[Pixel coordinate grounding data]
--

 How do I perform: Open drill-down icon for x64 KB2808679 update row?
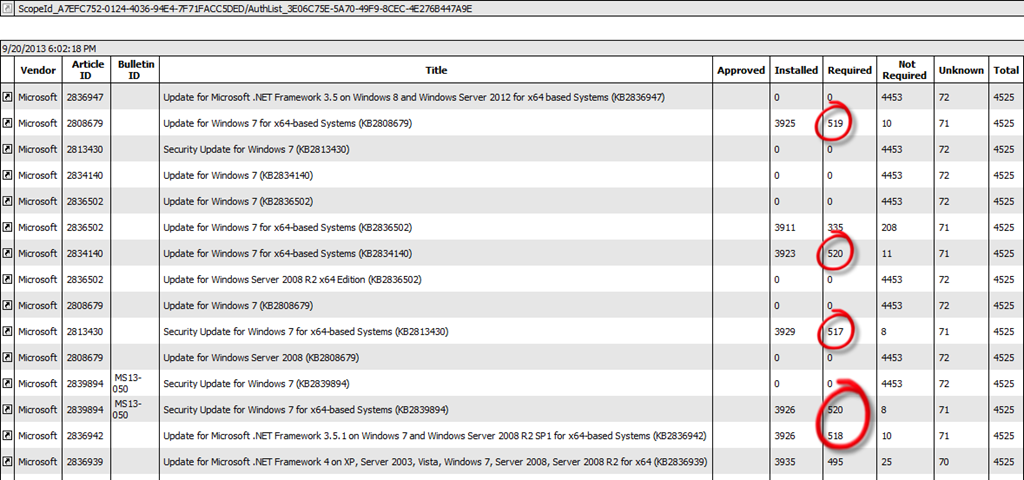point(8,123)
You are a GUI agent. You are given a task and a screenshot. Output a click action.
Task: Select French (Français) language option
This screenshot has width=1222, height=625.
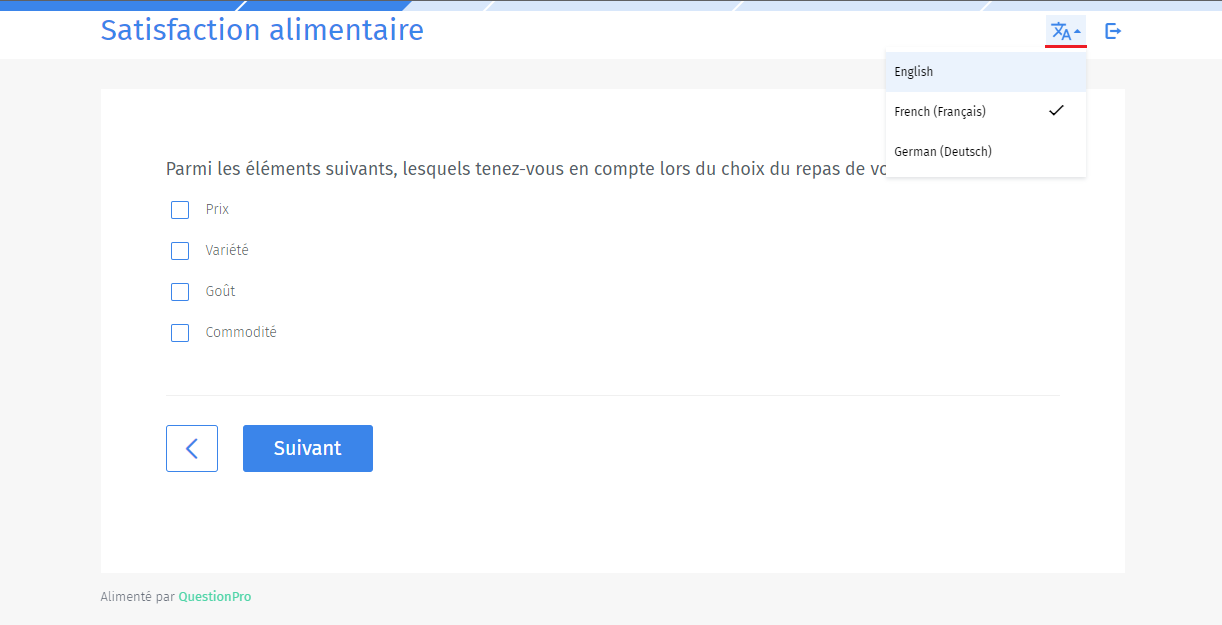[x=940, y=112]
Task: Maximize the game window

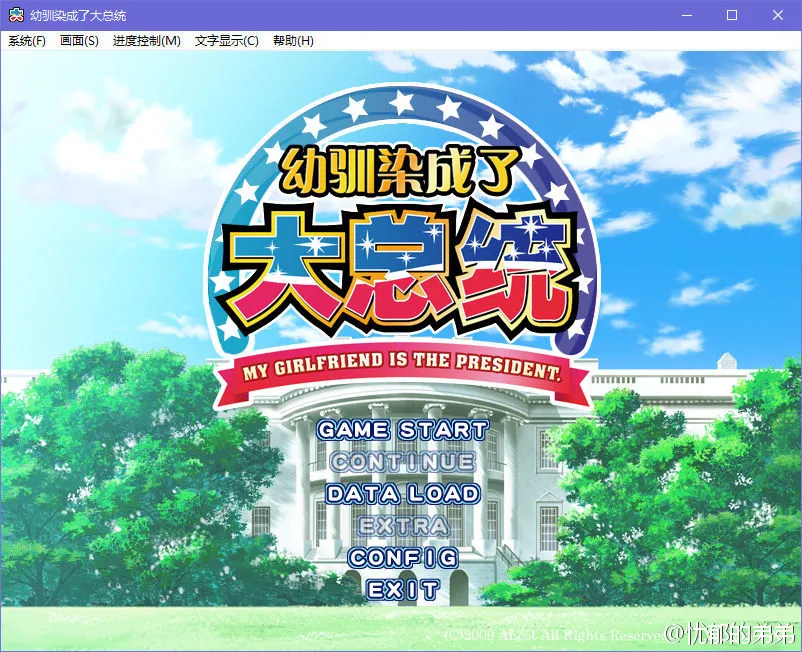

--

* **Prompt**: Print every entry above again without changing a word, and omit the pictures.

* **Response to the exercise**:
 How do I perform: Open drill-down icon for x64 KB2808679 update row?
point(8,123)
You are a GUI agent. You are given a task and a screenshot. Output a click action.
Task: Select French (Français) language option
This screenshot has width=1222, height=625.
[x=940, y=112]
Task: Maximize the game window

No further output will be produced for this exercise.